After a very public discourse over the breakup of FSU potash joint venture, Belorussian Potash Company (BPC), detained Uralkali CEO Vladislav Baumgertner is now back on Russian soil. The extradition was settled on Wednesday this week with Baumgertner now in a low-level white collar Russian prison.
Belarus has demanded Baumgertner pay restitution for losses related to unfair dealings with then partner, Belaruskali. It is unclear whether Baumgertner will have to pay the $100 million in damages himself, or if another arrangement can be made. The news comes as Sulieman Kerimov sells his stake in Uralkali to Russian billionaire Mikhail Prokhorov. That move fell in line with Belarus' wishes who had targeted Kerimov, and is among the conditions that would allow BPC to resume the joint venture.

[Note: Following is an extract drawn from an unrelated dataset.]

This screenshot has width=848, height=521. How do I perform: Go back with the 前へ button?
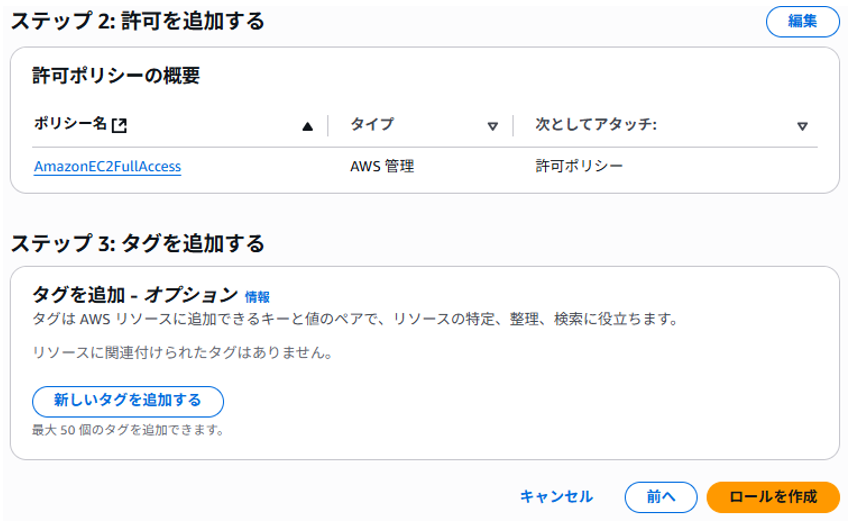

Officials are already talking about potash prices recovering in the coming months, but details are few about the future of the joint venture. By the numbers, Belaruskali needs it worse than does Uralkali, but each respective nation relies on potash sendouts for a substantial portion of national revenues. Belaruskali is better off working in conjunction with Uralkali under the BPC flag, but Uralkali's position is much stronger including the recent purchase of a 12.5% stake in Uralkali by a Chinese firm that solidified Uralkali's relationship with one of the world's largest importers of potash.
The sale of Kerimov's stake and the release of Baumgertner to Russian custody are concessions toward ending the dispute, but each believes the other 'stepped-out' on the joint venture and serviced contracts to to outside buyers, violating the joint venture agreement. Both companies are still stinging from perceived improprieties while under the joint venture, and those wounds may be difficult to heal.
With Belarus' demands that Kerimov exit Uralkali met, and Russia's demands of a returned Baumgertner now satisfied, the possibility of a reunited BPC is strengthened. However, the wounds that led to the breakup are still on the minds of high level players. It will be pride versus revenue as both Uralkali and Belaruskali determine if they can reconcile their differences, and if a renewed joint venture would benefit them both. Officials both in the FSU and in Canada have high hopes that potash can get back to business as usual, but that will likely mean higher prices by spring.
If FSU prices recover from the 30% pricing falloff as a result of the BPC split, the door will open wide for Canadian potash producers to recover price strength as well.